In-the-earth-movie-review-reece-shearsmith
Neon

MOVIE REVIEW
In the Earth (2021)

“In the Earth” can be best summarized as the pandemic version of “Annihilation.” Of course there’s more to it, but not much. And by more to it, we mean that the film isn’t entirely committed to one antagonist – it’s the deadly virus, strange things in the woods, a slasher and occult horror all rolled into one. But quantity often isn’t quality.

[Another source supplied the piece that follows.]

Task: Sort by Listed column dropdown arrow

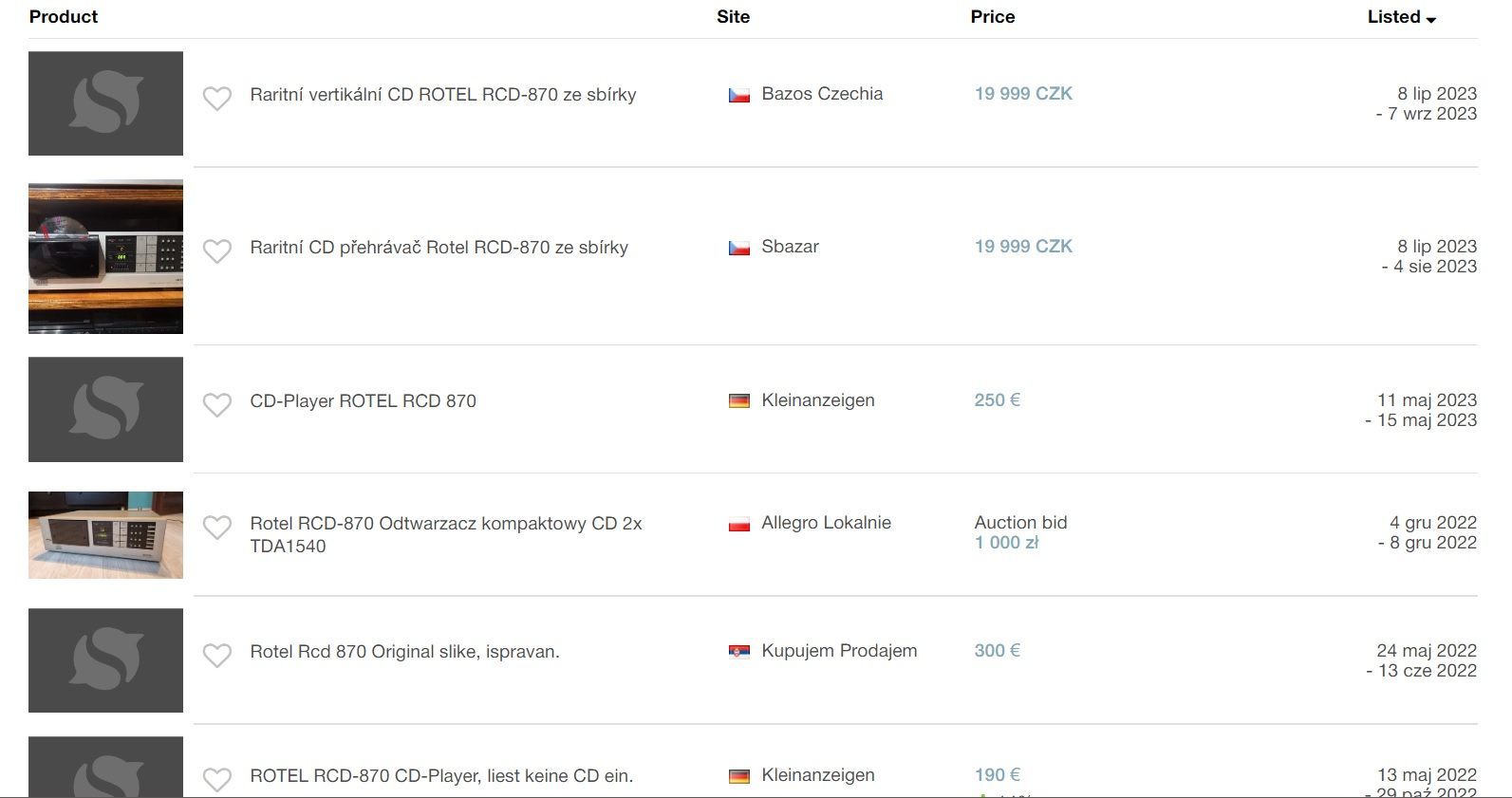Action: 1431,19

Though touted as filmed during the pandemic, Covid-19 plays a much less prominent role here than it does in “Bad Luck Banging or Loony Porn.” When Dr. Martin Lowery (Joel Fry) first arrives at a makeshift checkpoint, protocols on masks, P.P.E., hand sanitizer, social distancing and quarantine are fastidiously observed. Once he sets off with Alma (Ellora Torchia) as guide to locate the incommunicado Dr. Olivia Wendle (Hayley Squires), all bets – and masks – are off. After an overnight attack in their tents, Dr. Lowery and Alma press on without shoes but with a heightened sense of danger.

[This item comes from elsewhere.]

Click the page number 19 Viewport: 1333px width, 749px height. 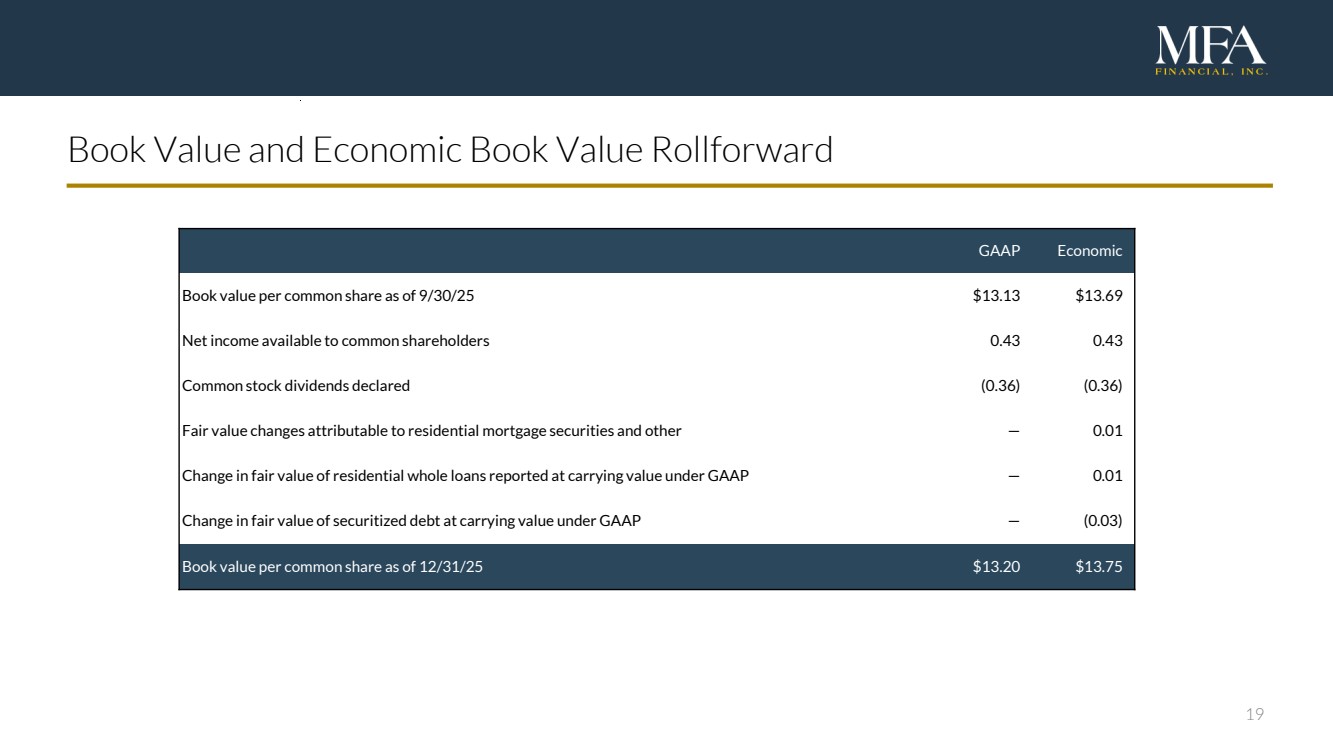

At about the half-hour mark in the film’s running time, they encounter Zach (Reece Shearsmith), who has been living off the grid in the woods. Of course, Zach isn’t as friendly as he initially seems. This is where writer-director Ben Wheatley injects “The Silence of the Lambs” and “The Blair Witch Project” into his existing “Annihilation” narrative, though his being extra here reads more like a desperate attempt to distract from the movie’s low budget than a stroke of genius.

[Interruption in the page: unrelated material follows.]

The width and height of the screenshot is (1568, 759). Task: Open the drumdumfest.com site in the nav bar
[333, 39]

It’s one prominent example of the recurring theme of amputation and dismemberment that marked the 2021 Sundance Film Festival. But there’s little here that truly lives up to Mr. Wheatley’s cultish reputation, though some of the imagery is impressively artful and reminiscent of the title sequence in “Seven.” With supernatural films like “Blair Witch” and “Ringu” that succeed at building myth and internal logic, less is often more. The sensory assault aside, Mr. Wheatley simply tries too hard to explain away a nonsensical pastiche.